Ian Alan Paul said...

I would agree with most of your analysis, and I would have to say that I don't care very much whether we imagine forms of democratic social organization as 'states' or otherwise.

That being said, I have much more of a quibble with the 'nation' part of the formulation, and all of the essentialism, violence and erasure that ultimately are entangled with it. I think many of the hurtles we face today are largely the result of this particular synthesis (nation + state) in the sense that I feel it positions democracy in the negative stance (defined by the social contract, the individual as a territorially bound subject tied to specific responsibilities and freedoms in relation to a singular sovereign, etc), instead of asserting its capacities for positive diverse, open and porous gestures as well.
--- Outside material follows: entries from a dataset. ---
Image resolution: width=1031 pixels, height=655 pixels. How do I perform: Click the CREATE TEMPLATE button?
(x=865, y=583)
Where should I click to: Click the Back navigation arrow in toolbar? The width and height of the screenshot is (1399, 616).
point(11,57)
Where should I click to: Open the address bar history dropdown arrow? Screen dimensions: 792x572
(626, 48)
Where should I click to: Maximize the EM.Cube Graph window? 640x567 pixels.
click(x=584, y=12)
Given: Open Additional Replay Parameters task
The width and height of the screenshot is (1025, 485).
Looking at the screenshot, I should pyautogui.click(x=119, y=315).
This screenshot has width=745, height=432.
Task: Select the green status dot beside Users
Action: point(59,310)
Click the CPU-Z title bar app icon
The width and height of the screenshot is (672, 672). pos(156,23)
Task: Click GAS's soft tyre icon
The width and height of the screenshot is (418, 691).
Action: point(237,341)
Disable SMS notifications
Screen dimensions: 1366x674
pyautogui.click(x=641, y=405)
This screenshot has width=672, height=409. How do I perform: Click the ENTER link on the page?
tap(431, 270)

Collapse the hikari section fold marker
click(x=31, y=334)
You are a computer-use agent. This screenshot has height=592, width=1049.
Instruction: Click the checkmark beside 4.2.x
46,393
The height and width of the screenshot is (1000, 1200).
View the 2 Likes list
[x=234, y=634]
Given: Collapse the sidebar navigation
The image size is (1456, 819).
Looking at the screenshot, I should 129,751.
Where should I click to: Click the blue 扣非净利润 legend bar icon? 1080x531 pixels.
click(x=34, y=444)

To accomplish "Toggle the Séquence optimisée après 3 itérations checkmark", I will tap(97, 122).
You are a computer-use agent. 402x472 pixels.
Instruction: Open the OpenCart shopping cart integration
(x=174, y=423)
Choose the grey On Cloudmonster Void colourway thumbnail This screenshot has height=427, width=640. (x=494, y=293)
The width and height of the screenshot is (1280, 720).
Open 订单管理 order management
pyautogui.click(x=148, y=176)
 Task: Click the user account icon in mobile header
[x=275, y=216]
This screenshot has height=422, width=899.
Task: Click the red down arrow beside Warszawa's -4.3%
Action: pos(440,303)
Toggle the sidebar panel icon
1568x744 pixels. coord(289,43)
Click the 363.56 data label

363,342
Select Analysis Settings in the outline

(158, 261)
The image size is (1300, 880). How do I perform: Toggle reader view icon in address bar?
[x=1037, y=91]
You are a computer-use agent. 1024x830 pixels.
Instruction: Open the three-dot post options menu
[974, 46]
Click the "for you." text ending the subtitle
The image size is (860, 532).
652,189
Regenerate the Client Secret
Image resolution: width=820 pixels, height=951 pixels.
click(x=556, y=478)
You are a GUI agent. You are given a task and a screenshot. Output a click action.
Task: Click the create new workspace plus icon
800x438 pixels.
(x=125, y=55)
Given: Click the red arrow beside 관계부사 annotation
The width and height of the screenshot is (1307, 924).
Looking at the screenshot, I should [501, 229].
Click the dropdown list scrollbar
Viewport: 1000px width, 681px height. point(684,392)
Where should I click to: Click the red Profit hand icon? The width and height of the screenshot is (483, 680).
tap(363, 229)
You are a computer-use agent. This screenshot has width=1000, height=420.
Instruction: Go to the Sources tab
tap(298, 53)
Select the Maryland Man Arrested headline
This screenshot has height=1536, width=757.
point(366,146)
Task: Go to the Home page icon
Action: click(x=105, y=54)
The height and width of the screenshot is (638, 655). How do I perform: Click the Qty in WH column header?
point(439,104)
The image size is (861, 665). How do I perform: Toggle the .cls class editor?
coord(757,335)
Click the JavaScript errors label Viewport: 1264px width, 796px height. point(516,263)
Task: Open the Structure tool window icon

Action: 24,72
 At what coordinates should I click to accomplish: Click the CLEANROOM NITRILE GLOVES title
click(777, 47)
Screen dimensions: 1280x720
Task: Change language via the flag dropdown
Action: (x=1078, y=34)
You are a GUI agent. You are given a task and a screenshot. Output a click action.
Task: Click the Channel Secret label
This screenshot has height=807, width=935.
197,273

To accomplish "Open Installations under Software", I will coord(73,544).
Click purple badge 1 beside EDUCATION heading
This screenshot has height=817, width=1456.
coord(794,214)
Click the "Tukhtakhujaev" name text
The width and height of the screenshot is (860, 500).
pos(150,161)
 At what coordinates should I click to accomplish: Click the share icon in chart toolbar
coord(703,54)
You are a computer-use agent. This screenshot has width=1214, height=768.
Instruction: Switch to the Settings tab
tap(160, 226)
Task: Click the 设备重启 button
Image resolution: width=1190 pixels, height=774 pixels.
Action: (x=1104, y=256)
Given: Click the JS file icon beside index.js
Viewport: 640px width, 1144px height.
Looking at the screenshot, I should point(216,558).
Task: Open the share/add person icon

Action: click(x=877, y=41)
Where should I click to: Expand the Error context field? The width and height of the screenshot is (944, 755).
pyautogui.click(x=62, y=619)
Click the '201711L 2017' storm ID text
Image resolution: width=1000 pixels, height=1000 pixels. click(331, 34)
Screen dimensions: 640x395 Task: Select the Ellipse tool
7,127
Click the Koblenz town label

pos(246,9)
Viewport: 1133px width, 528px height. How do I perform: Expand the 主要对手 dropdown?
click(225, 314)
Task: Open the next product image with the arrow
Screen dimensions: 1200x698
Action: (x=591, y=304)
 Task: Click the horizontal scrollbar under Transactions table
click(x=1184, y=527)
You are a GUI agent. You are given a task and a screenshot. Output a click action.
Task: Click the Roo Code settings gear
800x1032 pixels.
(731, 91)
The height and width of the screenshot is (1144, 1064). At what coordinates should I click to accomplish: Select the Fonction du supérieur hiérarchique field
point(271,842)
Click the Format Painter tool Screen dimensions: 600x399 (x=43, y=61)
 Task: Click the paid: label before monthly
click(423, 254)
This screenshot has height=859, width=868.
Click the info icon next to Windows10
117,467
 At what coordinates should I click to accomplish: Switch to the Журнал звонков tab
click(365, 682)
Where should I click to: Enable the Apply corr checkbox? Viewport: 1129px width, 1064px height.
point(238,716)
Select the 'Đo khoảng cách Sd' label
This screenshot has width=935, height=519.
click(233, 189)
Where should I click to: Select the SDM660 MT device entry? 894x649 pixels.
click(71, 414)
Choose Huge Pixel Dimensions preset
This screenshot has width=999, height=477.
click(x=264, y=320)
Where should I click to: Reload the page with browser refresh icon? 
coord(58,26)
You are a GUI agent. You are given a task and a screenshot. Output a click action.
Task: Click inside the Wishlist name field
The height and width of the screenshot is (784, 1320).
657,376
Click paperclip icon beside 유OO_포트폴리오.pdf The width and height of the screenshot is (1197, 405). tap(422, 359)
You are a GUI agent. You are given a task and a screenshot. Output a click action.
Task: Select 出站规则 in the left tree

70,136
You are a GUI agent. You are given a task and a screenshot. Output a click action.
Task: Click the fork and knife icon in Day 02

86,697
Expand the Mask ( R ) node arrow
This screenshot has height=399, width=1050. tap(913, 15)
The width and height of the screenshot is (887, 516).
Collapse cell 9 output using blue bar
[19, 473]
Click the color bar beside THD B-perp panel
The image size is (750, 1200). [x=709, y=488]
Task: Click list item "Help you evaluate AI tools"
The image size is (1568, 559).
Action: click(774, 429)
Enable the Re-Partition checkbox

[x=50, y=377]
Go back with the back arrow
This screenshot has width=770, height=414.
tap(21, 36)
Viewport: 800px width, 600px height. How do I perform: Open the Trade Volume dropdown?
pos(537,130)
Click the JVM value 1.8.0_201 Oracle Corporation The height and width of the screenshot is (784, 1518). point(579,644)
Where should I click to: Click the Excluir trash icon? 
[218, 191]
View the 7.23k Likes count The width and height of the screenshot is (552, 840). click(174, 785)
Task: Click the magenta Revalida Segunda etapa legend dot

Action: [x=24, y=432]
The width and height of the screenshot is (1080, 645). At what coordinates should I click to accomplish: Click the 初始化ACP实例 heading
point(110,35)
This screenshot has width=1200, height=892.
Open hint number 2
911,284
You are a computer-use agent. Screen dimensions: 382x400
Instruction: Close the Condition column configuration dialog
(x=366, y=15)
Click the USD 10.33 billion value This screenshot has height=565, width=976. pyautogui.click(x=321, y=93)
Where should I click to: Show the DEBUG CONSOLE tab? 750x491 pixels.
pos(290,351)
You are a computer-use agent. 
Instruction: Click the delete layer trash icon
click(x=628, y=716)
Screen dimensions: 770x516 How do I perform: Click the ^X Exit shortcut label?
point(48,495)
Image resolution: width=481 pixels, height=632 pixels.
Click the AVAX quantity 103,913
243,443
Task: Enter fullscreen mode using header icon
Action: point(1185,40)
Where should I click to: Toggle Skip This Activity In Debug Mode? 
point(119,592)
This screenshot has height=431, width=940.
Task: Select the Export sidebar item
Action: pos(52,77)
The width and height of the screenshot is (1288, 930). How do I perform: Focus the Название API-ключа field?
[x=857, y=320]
There's also a way in which contemporary nation states claim a monopoly on governance which forces the plurality of democratic activity always-already-occurring to be subsumed into its singular logic. Does this lead me to feel that we must dispense with nation-states altogether? Not definitely. That being said, I do feel there is a need to carve out and defend spaces which allow for more pluralistic and dynamic forms (ecosystems?) of social organization to coexist which do not necessarily privilege or grant a monopoly to the nation-state-form.

I know that we more or less agree on these points, and this difference largely has to do with how we can think of taxonomies of social/biopolitical organization (when does a state cease to be a state?).

Dale Carrico said...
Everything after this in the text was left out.